### RECORD LIST:
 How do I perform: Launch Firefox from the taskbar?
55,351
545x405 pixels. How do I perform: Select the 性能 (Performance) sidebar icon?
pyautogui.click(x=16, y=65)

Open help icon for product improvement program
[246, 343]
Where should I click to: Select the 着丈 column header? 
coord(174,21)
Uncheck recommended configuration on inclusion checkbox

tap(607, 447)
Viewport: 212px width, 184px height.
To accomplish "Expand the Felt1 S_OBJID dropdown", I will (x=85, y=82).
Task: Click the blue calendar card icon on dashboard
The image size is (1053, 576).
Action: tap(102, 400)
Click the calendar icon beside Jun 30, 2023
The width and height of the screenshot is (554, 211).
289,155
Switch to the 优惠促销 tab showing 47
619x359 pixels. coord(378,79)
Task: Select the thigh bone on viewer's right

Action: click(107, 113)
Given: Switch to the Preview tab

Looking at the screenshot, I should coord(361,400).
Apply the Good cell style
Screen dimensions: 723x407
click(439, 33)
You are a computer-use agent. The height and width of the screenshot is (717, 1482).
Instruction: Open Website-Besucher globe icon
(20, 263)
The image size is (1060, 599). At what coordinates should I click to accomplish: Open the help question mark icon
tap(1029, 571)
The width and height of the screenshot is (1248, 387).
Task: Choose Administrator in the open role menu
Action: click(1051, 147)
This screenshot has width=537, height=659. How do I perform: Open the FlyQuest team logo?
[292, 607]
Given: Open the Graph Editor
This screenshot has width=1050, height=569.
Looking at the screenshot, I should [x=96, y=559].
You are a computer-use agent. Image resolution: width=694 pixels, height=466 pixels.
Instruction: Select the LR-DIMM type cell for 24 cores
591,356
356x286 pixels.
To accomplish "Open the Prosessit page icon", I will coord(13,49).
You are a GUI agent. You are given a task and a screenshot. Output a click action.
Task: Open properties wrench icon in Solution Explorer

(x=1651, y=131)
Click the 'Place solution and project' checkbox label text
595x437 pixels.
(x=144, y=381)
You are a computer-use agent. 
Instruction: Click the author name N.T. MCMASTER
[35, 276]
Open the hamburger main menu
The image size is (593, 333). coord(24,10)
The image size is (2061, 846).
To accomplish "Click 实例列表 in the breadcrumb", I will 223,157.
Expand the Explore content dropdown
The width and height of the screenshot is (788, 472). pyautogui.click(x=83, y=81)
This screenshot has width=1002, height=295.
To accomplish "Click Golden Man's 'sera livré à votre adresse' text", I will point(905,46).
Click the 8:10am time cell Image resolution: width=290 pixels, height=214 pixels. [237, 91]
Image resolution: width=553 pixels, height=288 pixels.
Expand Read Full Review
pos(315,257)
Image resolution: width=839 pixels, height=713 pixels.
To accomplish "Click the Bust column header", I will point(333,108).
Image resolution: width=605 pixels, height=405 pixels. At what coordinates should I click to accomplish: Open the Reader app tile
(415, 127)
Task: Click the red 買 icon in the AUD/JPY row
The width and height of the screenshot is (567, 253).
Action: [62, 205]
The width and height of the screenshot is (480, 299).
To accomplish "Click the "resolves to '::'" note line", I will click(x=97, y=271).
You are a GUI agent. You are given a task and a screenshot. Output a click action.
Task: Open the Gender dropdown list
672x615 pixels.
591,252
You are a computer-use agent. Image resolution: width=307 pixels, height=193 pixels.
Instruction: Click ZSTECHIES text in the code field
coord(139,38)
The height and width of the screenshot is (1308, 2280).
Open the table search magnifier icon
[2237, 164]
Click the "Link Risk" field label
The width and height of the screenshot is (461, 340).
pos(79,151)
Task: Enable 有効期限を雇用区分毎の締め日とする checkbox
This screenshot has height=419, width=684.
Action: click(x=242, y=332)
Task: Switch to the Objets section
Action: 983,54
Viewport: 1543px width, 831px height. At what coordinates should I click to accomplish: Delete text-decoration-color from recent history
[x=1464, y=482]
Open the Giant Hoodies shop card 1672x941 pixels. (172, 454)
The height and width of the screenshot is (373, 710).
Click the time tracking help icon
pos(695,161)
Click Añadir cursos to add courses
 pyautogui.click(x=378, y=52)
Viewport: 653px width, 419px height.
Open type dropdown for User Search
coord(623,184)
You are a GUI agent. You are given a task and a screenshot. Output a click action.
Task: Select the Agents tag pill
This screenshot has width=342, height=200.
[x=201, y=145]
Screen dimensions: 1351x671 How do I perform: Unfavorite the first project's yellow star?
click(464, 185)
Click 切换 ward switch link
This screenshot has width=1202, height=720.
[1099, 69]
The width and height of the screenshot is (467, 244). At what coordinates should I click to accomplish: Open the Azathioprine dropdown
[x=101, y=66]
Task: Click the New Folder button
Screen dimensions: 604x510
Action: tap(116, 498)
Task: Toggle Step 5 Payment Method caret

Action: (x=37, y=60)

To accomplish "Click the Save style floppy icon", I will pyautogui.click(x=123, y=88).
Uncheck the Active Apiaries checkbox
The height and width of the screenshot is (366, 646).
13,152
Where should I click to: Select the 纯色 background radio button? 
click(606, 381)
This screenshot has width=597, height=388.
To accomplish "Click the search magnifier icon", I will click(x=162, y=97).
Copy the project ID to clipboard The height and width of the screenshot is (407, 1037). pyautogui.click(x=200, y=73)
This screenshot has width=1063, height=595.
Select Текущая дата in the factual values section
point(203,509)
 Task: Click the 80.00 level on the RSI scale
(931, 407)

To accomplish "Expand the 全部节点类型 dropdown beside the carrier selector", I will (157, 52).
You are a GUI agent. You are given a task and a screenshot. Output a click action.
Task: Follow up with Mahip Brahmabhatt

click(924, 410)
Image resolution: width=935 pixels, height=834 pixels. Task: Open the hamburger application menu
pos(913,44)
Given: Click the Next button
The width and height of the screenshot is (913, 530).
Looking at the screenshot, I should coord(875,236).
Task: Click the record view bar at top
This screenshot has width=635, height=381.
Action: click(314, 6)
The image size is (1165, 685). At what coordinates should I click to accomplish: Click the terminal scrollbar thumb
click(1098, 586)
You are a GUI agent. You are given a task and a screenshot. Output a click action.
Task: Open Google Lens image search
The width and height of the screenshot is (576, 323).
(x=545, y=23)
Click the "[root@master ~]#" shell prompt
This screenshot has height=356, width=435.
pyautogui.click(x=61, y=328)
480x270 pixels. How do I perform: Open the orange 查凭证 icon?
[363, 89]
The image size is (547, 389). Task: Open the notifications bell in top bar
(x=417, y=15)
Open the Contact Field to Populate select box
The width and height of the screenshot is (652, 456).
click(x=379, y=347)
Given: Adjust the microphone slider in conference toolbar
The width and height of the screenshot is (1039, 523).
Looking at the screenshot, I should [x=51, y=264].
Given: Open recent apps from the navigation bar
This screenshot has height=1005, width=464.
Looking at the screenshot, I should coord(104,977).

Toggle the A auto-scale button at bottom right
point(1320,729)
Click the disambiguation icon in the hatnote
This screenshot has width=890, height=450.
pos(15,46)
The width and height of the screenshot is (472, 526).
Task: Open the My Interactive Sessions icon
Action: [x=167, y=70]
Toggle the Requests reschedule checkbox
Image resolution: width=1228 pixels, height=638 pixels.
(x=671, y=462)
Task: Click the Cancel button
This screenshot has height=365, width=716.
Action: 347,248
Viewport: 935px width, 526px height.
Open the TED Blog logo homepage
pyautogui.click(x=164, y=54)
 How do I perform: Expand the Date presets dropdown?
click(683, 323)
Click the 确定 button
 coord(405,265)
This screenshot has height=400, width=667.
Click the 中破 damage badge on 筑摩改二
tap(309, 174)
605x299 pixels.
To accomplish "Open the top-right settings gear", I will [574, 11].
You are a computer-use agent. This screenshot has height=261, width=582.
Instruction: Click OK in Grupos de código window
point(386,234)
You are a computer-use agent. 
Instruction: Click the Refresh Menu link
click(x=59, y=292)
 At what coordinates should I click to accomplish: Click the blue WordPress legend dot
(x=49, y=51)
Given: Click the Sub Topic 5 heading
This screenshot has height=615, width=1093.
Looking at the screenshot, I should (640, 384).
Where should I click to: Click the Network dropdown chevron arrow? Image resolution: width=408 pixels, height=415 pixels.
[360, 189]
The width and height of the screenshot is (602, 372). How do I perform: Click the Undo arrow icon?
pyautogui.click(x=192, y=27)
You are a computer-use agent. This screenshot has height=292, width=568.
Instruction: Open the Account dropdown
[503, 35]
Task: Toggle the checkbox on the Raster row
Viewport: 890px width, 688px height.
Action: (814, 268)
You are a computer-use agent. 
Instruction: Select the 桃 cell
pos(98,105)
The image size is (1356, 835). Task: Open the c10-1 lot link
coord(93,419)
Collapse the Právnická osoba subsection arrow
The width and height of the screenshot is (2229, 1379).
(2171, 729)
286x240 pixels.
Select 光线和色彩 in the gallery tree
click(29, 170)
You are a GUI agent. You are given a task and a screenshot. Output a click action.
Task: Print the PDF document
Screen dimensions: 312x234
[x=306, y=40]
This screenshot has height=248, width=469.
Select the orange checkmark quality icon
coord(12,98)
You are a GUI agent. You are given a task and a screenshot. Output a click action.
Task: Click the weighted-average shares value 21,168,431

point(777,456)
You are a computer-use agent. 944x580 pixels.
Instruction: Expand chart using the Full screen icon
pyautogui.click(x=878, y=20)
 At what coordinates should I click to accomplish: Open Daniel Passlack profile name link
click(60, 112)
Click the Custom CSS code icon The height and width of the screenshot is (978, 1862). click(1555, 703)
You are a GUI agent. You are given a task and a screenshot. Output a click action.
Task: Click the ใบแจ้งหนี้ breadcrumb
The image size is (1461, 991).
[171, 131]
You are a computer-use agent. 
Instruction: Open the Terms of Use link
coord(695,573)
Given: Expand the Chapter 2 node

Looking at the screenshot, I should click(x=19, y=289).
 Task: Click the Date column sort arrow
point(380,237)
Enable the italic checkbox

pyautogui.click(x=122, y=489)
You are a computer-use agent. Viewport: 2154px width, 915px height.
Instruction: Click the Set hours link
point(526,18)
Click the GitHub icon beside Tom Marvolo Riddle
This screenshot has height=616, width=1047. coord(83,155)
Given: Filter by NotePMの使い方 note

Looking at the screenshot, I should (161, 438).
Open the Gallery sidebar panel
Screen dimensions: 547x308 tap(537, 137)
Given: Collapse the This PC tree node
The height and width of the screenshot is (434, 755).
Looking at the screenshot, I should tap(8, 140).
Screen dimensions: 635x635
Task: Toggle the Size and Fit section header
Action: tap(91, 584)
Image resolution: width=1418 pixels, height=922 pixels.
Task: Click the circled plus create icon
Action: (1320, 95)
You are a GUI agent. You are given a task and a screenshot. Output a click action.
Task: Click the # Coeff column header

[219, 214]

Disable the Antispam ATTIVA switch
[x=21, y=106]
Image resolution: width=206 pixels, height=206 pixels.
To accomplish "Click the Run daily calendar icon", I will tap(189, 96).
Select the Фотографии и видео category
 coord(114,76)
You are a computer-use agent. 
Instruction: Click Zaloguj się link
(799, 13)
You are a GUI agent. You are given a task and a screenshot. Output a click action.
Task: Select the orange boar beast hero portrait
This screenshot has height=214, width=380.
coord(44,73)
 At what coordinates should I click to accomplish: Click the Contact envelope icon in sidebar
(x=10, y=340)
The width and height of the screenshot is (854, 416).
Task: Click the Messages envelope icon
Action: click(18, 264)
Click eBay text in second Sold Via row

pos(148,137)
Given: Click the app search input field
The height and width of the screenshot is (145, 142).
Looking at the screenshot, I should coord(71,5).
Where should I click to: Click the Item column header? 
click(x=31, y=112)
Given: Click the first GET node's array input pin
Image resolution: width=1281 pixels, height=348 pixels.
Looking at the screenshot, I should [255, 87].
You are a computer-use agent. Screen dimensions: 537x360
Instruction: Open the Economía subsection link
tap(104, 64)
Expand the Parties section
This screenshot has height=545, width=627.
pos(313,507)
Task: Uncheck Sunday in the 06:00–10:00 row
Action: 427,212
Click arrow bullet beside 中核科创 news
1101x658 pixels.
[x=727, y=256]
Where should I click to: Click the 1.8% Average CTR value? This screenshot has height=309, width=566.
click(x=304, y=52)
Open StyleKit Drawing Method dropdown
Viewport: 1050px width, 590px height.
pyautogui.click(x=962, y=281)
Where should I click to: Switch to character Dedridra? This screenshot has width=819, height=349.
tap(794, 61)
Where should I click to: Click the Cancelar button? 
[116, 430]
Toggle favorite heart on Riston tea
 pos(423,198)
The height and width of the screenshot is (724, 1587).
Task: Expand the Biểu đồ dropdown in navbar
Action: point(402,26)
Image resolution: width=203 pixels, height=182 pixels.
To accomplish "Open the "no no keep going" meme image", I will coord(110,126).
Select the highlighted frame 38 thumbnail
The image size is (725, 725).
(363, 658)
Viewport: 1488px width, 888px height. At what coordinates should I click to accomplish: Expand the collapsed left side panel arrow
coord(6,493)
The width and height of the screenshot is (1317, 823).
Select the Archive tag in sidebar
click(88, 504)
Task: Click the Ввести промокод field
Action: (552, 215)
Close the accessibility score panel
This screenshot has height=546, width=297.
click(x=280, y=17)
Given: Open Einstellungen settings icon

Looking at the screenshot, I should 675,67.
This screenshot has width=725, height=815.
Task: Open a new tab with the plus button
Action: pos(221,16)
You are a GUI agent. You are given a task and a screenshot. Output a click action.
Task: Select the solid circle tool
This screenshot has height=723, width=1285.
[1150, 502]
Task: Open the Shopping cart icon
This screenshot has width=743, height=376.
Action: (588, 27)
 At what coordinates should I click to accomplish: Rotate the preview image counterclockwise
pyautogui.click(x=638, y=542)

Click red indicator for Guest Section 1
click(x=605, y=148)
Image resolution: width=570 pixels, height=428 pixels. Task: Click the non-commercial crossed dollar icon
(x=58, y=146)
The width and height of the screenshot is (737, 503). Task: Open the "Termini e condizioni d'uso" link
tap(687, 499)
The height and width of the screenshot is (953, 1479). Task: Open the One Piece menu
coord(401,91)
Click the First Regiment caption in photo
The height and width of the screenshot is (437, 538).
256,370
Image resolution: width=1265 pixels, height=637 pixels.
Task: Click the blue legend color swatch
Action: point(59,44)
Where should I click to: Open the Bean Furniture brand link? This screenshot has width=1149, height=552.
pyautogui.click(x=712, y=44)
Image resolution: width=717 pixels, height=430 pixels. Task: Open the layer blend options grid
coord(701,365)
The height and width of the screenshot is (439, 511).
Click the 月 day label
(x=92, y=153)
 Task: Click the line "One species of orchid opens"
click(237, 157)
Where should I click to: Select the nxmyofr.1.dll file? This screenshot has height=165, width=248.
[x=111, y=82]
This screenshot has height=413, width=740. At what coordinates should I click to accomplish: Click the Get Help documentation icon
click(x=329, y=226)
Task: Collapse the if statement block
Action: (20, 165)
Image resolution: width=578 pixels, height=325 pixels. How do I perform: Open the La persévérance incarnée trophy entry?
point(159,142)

### TASK GOAL:
Rewrite the rows starting at the line containing "Image resolution: width=553" and ending at the line containing "Action: 983,54", substituting "Country" for "Gender" and leaving everything else the same.

### OUTPUT OF THE TASK:
Image resolution: width=553 pixels, height=288 pixels.
Expand Read Full Review
pos(315,257)
Image resolution: width=839 pixels, height=713 pixels.
To accomplish "Click the Bust column header", I will point(333,108).
Image resolution: width=605 pixels, height=405 pixels. At what coordinates should I click to accomplish: Open the Reader app tile
(415, 127)
Task: Click the red 買 icon in the AUD/JPY row
The width and height of the screenshot is (567, 253).
Action: [62, 205]
The width and height of the screenshot is (480, 299).
To accomplish "Click the "resolves to '::'" note line", I will click(x=97, y=271).
You are a GUI agent. You are given a task and a screenshot. Output a click action.
Task: Open the Country dropdown list
672x615 pixels.
591,252
You are a computer-use agent. Image resolution: width=307 pixels, height=193 pixels.
Instruction: Click ZSTECHIES text in the code field
coord(139,38)
The height and width of the screenshot is (1308, 2280).
Open the table search magnifier icon
[2237, 164]
Click the "Link Risk" field label
The width and height of the screenshot is (461, 340).
pos(79,151)
Task: Enable 有効期限を雇用区分毎の締め日とする checkbox
This screenshot has height=419, width=684.
Action: click(x=242, y=332)
Task: Switch to the Objets section
Action: 983,54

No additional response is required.